- [Given records]:
──────────
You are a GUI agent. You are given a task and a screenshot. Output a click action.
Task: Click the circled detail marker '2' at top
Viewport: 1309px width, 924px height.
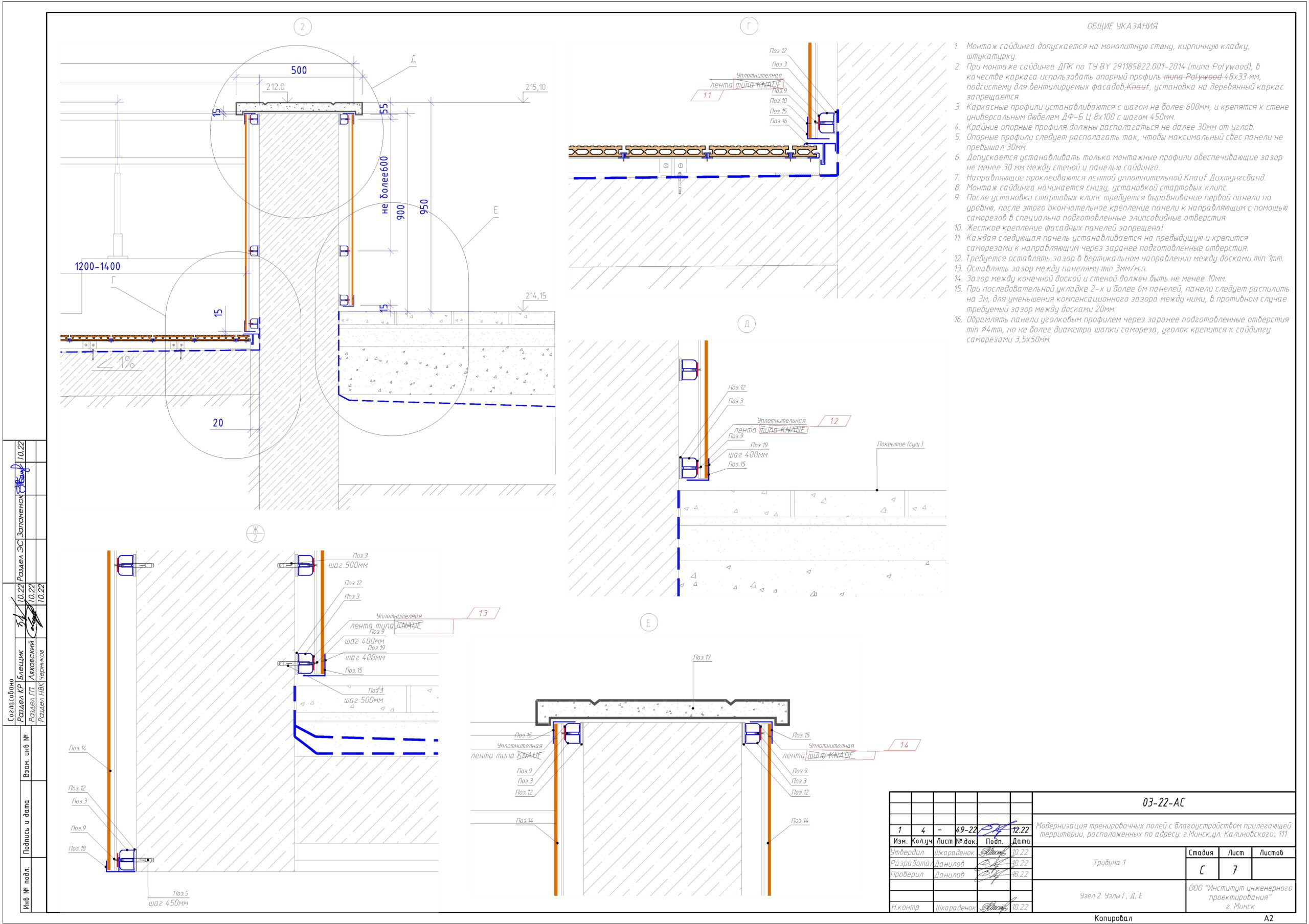pos(302,26)
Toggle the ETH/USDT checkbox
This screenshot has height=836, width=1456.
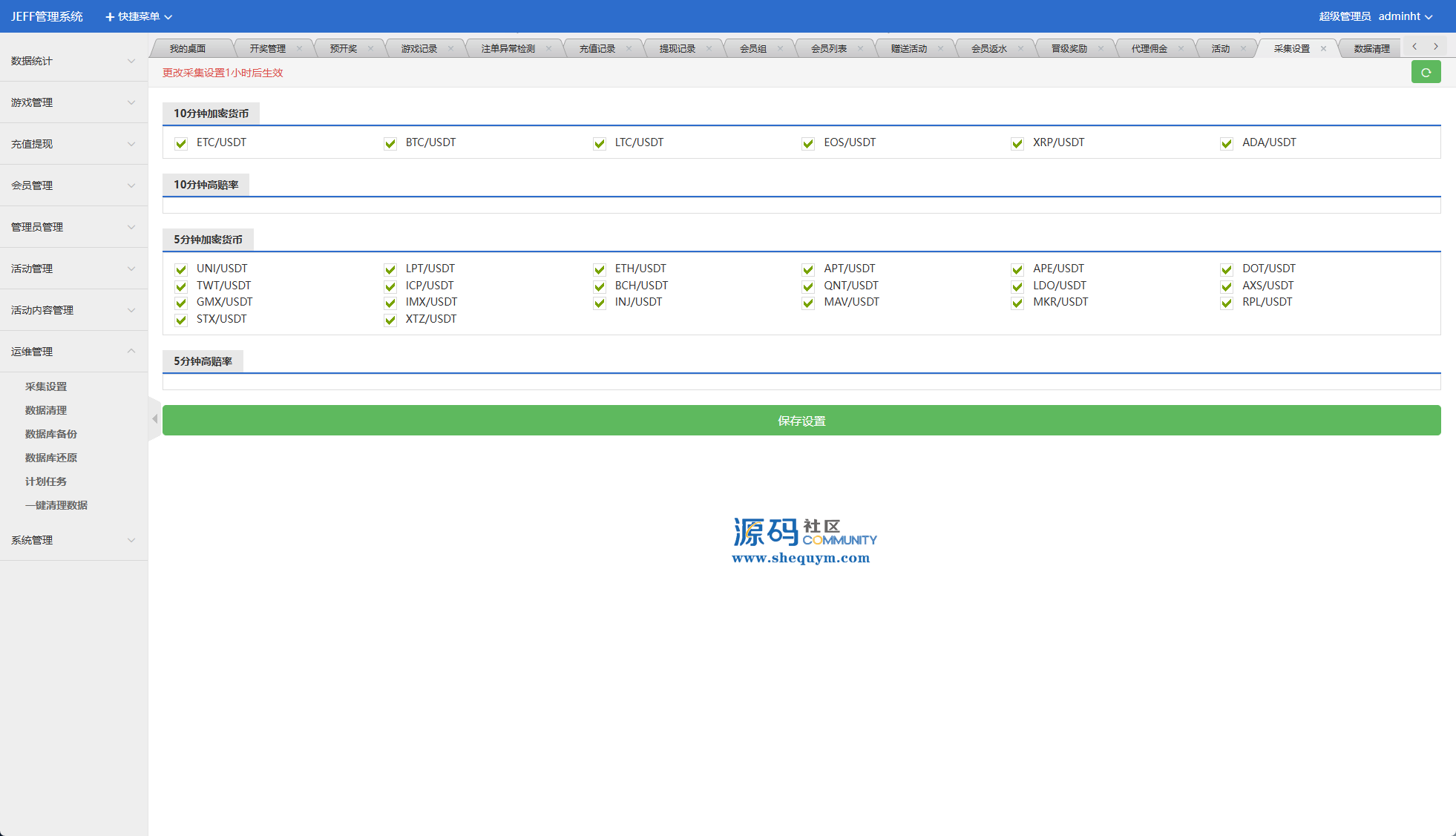click(x=600, y=269)
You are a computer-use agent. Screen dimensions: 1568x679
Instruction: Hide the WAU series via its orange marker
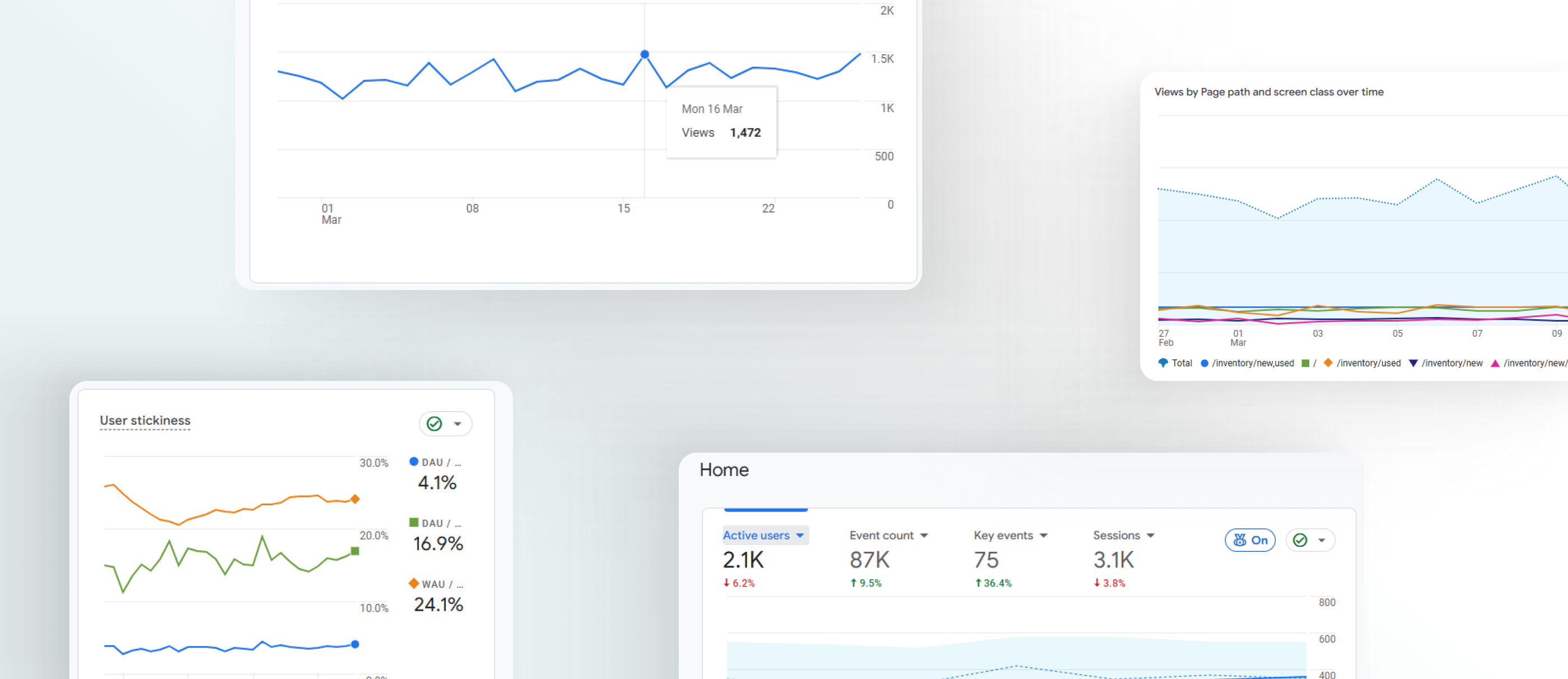pos(414,583)
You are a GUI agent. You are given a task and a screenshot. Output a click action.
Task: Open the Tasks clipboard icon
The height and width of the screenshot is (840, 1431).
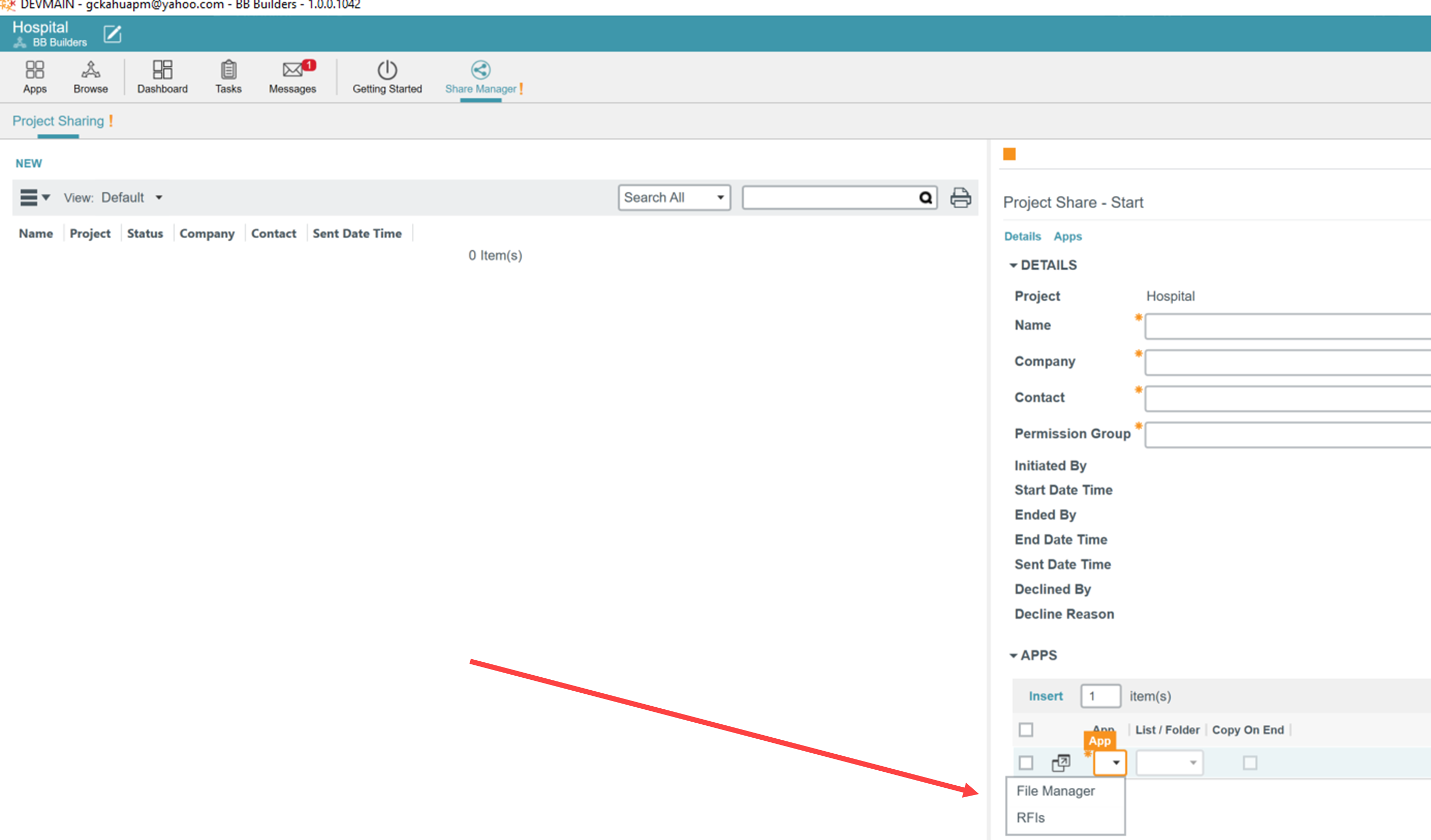click(x=228, y=70)
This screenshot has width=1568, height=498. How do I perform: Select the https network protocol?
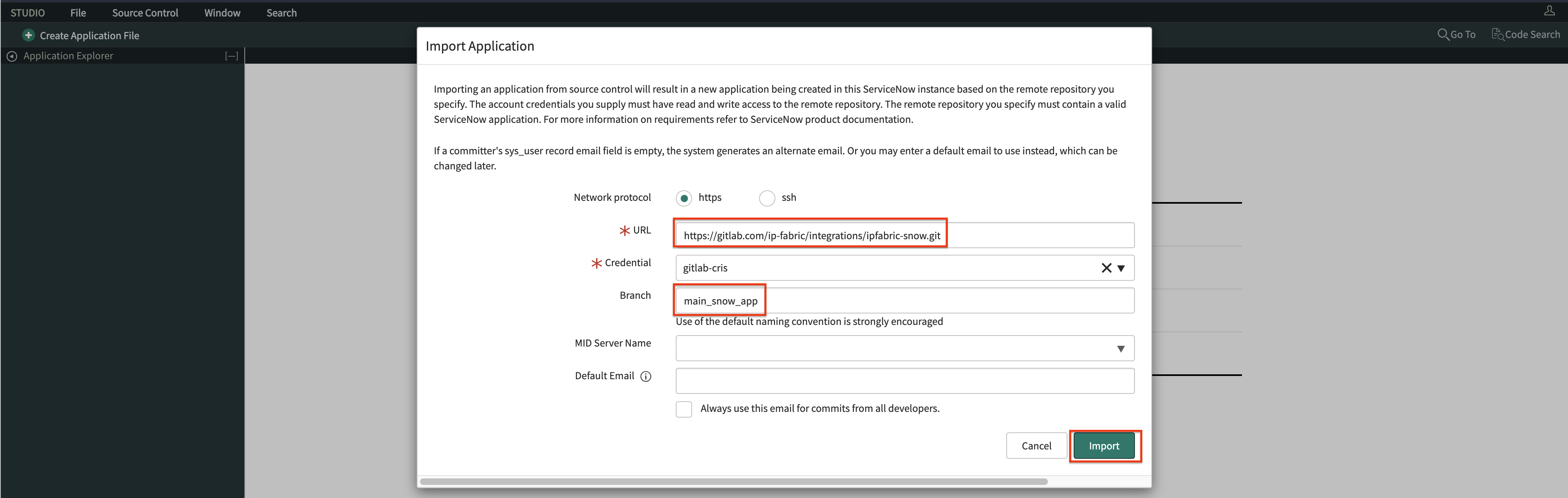click(683, 198)
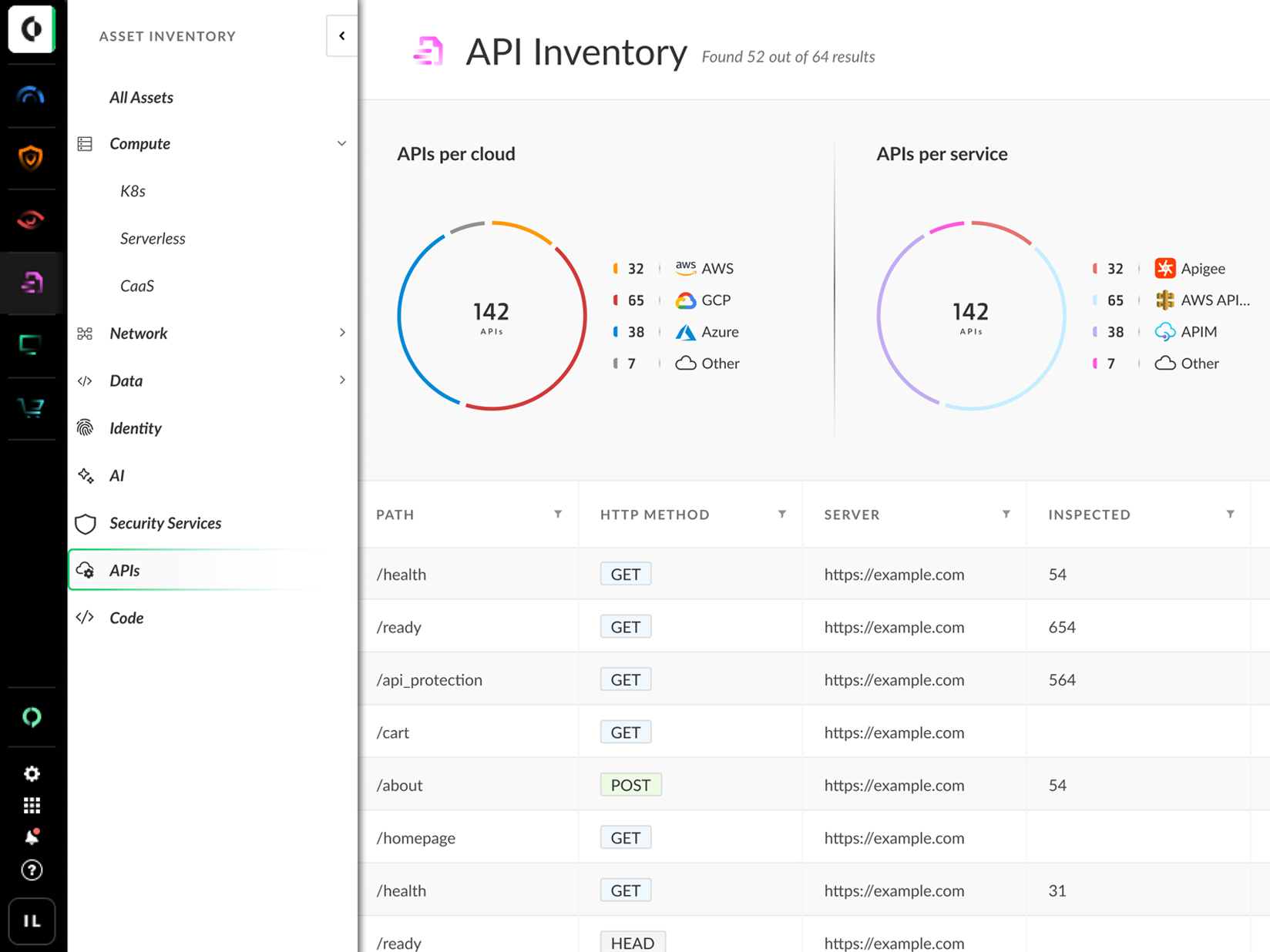Open the blue gauge dashboard icon
Viewport: 1270px width, 952px height.
[x=31, y=96]
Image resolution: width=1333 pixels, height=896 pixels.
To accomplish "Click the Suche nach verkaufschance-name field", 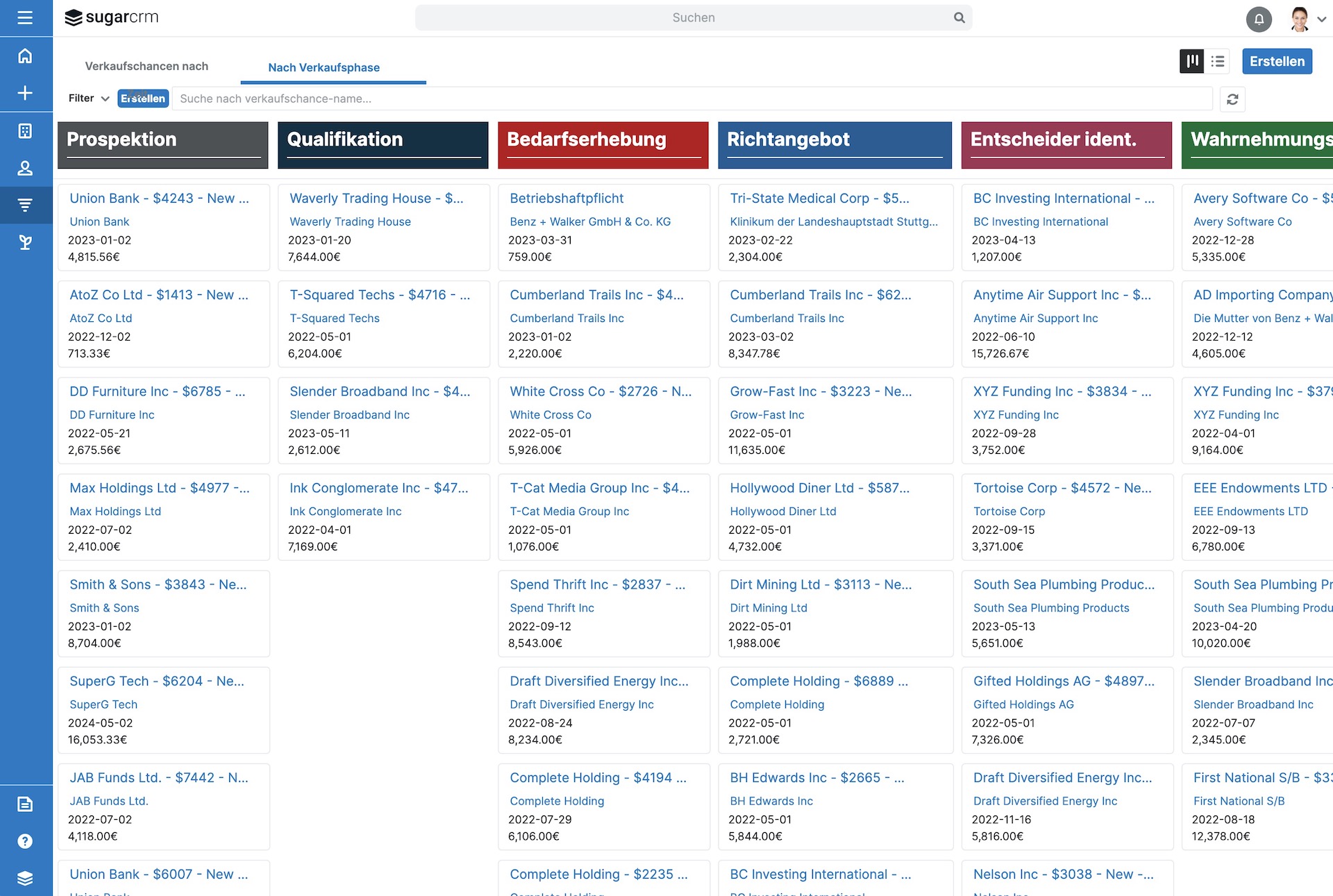I will 691,99.
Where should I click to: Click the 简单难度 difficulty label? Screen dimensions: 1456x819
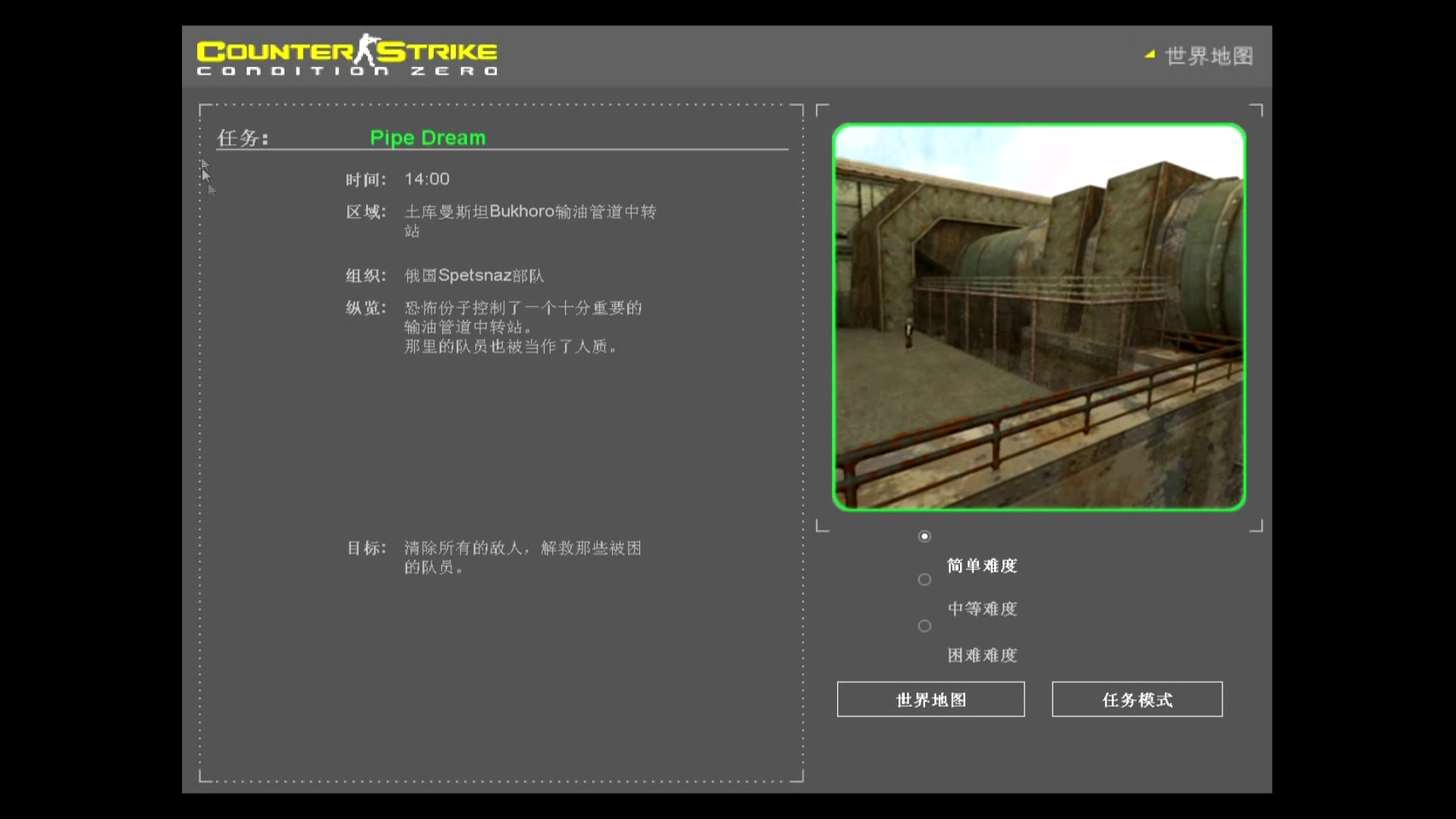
──────────
- [Activity]:
Write out exactly the lines of the material above, starting with the first and finishing with the line that contains "You are a computer-use", without pictures.

- [Written answer]:
You are a GUI agent. You are given a task and a screenshot. Output a click action.
Task: Click the circled detail marker '2' at top
Viewport: 1309px width, 924px height.
pos(302,26)
Toggle the ETH/USDT checkbox
This screenshot has height=836, width=1456.
click(x=600, y=269)
You are a computer-use agent. Screen dimensions: 1568x679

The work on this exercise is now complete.